→ **YOUR TASK**:
Reproduce every line of text in the items below word for word, leaving out the pictures.

→ **EXTRACTED RECORDS**:
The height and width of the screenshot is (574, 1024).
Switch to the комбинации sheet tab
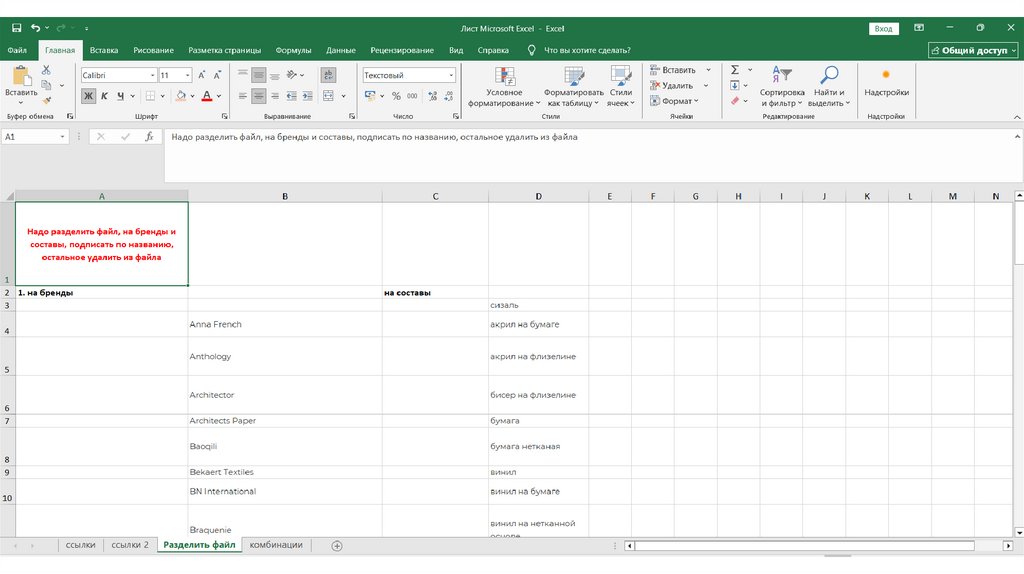tap(276, 545)
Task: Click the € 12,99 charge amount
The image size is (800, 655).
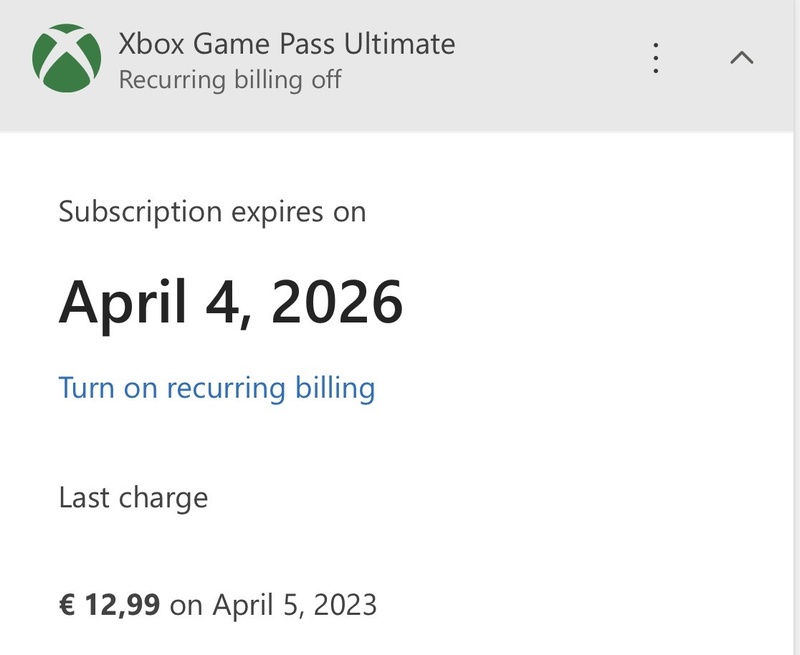Action: click(109, 604)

→ **ANSWER FOR THIS EXERCISE**:
The height and width of the screenshot is (574, 1024).
Switch to the комбинации sheet tab
tap(276, 545)
Task: Click the € 12,99 charge amount
The image size is (800, 655).
Action: click(109, 604)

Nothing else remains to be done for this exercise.